Nada parecido a una razón obsesiva entre dos paredes
sobrevive a las vituperaciones cotidianas,
pero los legisladores prodigan argumentos
entre sus ritos de perdones inalcanzables.
Sabrán ellos si una mano levantada
puede superar cualquier anuencia mal escrita,
si es que pergeñan leyes y no caprichos,
en medio de esa voltariedad agazapada
cuyo nombre resume la política.
Darán ellos sus palabras en compromiso consanguíneo,
mientras las paredes y las calles se vuelven
lúcidas delatoras de los abiertos y trabados desconciertos
previstos en gotas de sangre acuosa.

En este país,
en el supuesto tino vigente en las calles,
las yerbas de los sinsabores han crecido
bajo las huellas afincadas de la angustia.
Se han levantado muros de alegatos inquebrantables
para desembocar en pantanos de desilusiones.
Aquí mucha gente parece saber,
hurgando entre  láminas de dolores inéditos,
que en los espejos se desvanecen sus simulacros.
Pero quienes tienen la retórica y las pantallas
tomadas por su influyente cuello,
quieren empezar o creen inaugurar auspiciosas prefiguraciones,
ajenos a las alucinaciones repetidas,
creyendo abrir un camino por donde ya hay una carretera.
Es su destino insistir en los despropósitos,
es su insistencia cavar tumbas abiertas
y como si se miraran en el fondo de un pozo inconcluso,
desconocen el alcance de sus dedos empobrecidos.

La sangre se avecina como una lluvia sin fecha
y no importa cuántas ventanas la esperen:
igual azotará los techos y doblegará los ánimos.
Para muchos las predicciones se derriten
como esperanzas maltratadas por las oportunidades,
mientras se desmaya un demiurgo a punto de nacer.
Volverán en términos de oleaje terco,
se revolcarán en la poca agua de las miserias barajadas,
cayendo y cayendo
cayendo y cayendo
cayendo
en el silencio de abundantes palabras presuntuosas.

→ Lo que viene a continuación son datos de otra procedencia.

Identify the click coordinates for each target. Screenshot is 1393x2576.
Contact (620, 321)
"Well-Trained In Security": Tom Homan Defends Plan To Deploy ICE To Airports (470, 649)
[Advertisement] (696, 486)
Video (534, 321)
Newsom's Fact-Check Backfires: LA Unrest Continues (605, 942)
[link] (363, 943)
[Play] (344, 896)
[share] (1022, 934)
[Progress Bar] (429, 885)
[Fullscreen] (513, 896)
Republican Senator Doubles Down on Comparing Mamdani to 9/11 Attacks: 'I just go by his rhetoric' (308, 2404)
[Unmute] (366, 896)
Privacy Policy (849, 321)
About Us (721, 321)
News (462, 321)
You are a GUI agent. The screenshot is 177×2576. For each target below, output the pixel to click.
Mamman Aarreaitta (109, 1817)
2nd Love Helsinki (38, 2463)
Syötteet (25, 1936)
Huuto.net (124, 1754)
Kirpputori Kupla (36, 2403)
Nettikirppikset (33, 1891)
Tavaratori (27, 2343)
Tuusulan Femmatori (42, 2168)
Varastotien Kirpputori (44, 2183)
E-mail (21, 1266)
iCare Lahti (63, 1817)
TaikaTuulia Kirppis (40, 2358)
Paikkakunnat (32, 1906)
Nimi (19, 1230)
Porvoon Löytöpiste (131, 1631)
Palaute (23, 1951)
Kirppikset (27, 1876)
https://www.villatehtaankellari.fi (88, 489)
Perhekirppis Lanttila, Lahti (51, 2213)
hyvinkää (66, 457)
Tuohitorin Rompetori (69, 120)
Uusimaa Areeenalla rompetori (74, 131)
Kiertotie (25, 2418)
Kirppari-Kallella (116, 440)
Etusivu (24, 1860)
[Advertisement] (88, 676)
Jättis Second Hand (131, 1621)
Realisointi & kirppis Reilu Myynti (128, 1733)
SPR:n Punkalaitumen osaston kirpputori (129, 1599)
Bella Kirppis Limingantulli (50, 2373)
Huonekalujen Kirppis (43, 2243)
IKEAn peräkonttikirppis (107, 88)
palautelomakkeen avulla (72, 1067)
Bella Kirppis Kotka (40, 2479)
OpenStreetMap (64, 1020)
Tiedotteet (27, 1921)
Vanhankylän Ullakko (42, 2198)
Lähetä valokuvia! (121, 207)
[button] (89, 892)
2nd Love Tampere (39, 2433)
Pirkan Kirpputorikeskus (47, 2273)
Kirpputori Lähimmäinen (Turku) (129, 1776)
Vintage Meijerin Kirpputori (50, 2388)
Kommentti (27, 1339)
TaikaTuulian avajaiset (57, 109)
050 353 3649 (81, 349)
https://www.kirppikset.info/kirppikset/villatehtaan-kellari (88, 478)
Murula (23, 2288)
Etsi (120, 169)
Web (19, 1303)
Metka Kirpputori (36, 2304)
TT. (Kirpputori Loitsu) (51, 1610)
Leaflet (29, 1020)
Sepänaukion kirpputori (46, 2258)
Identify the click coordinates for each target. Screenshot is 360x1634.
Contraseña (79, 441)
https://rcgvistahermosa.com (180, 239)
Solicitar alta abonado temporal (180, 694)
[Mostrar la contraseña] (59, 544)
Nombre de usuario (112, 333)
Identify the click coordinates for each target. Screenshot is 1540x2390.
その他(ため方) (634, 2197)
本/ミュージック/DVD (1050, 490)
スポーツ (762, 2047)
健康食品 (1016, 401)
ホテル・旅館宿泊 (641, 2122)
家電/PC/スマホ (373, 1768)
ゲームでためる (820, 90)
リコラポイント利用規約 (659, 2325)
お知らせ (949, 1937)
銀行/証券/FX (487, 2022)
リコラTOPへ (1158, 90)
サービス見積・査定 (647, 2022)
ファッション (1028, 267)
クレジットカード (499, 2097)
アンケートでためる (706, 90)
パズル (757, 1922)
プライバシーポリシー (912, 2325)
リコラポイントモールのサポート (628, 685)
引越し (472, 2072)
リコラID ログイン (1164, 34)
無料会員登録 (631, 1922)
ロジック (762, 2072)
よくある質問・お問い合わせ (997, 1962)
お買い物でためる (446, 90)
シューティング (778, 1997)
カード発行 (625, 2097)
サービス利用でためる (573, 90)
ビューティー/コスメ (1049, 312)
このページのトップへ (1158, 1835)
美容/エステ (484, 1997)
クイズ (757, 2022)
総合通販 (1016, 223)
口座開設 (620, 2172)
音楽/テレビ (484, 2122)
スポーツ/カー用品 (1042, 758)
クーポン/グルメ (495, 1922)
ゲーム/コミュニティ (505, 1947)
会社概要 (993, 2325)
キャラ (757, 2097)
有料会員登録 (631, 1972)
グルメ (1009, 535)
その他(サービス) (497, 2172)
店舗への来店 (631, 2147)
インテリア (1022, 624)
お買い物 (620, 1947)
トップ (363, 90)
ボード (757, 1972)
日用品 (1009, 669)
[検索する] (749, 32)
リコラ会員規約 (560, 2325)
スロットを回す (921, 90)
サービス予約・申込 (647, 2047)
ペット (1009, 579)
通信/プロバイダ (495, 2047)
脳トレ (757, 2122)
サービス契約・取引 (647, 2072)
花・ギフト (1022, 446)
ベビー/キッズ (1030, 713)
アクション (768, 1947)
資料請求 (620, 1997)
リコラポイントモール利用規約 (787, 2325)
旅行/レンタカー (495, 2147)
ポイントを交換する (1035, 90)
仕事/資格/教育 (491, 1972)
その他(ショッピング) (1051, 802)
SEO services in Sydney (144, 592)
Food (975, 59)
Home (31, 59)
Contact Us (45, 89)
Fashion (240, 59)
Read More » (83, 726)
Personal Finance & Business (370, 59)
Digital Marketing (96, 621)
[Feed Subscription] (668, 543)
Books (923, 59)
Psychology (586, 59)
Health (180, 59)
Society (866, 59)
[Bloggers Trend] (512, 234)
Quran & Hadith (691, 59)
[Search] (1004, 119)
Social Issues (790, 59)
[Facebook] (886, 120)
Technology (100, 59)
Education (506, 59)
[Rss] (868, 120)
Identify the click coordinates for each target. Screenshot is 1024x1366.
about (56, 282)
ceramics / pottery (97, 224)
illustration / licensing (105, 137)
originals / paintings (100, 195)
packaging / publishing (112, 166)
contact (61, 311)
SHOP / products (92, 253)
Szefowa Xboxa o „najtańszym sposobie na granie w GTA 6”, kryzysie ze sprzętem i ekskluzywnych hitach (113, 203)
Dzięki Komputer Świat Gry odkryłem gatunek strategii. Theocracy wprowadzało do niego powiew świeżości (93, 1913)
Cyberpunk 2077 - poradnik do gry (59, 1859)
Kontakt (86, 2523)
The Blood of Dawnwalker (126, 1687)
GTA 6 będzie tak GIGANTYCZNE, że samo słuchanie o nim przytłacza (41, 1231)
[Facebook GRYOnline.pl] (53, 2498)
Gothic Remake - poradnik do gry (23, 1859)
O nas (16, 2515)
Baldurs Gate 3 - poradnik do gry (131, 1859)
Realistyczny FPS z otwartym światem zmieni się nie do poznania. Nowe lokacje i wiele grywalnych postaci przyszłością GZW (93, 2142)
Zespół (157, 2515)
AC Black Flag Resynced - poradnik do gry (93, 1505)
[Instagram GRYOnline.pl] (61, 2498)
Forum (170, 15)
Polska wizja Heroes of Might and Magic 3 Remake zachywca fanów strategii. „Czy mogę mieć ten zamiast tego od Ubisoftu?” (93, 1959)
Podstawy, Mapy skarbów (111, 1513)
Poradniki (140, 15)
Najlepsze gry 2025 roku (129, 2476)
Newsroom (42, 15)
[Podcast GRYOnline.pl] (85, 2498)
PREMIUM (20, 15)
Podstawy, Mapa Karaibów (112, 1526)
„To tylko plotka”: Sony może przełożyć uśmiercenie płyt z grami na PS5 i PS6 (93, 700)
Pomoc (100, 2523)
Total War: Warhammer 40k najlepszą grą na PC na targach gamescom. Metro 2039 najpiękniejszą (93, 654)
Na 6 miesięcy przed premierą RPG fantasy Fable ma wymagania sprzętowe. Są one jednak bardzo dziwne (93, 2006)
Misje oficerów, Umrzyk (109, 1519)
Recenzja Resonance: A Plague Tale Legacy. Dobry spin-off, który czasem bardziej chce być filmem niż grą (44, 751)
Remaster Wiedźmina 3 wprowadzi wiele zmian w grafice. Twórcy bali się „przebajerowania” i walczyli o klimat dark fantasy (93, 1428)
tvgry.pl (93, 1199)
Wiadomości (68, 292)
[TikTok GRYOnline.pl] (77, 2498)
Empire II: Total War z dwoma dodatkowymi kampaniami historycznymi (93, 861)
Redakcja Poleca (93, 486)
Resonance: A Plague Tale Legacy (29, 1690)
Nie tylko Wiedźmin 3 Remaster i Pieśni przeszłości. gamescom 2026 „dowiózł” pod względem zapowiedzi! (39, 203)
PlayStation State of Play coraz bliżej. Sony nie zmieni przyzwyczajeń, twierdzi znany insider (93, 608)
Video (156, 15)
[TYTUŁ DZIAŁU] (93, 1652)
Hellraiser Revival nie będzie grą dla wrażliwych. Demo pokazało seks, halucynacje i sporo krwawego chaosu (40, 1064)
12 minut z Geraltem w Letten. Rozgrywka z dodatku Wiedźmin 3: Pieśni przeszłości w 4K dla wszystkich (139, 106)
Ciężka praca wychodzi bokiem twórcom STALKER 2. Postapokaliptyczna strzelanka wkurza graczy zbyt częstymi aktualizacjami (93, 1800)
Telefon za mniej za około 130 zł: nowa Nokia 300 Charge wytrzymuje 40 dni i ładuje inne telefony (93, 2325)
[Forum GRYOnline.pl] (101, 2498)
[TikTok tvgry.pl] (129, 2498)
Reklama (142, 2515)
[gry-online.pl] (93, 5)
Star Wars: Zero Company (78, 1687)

¿Quién puede levantarse en una calle
sin nombre ni rasgos definitivos para acusar
a la sombra que lo persigue valiéndose de la madrugada
y de las preguntas rebotando en las piedras de ríos secos?
Estamos desfalleciendo de tanta energía
confiados a los números y a las cuentas bancarias,
suponiendo que la palabra pueblo
quebranta fronteras y decide destinos.
Desfallecemos de tanto querer
tal vez vida y suposiciones cristalinas,
en respuesta a la locura de plata y palabras alebrestadas.
Cuando la sangre se avecina
el miedo escondido insiste
en calentar las orejas con bondades perdurables,
mientras todos los sentidos anuncian y saben
que las palabras ya no son escondites inocentes
donde los cráneos flagelados no pueden soportar
las inconstancias fulgurantes de los deseos disfrazados.

¿Adónde irá a parar
la desazón convertida en hazañas?
¿Hasta dónde llegará el tumulto de suposiciones
libertarias, envueltas en frases sedantes y engreídas?
Aquí y allá y más allá
se desdibujan los márgenes de la serenidad
y se ahogan los reclamos y se pierden futuros
en los vasos de aguardiente
y en el humo de la piedra enloquecedora
y en el polvo dador de la jactancia
y en la propina de las felaciones precoces
y por el plomo de las armas rabiosas.
A la hora de los gallos
arrecian los sueños descalabrados
y cada amanecer es la continuación de los desencuentros enervantes
también al servicio de los saldos favorables.
Ya la espiga de cobre se inclina
sobre los cultivos abandonados,
ya las hachas amelladas se oxidan
en los barrancos de greda y en las zanjas de moho,
y eso sería poco o no valdría ni una queja
si no estuviesen quebrantándose los flacos linderos de la mesura.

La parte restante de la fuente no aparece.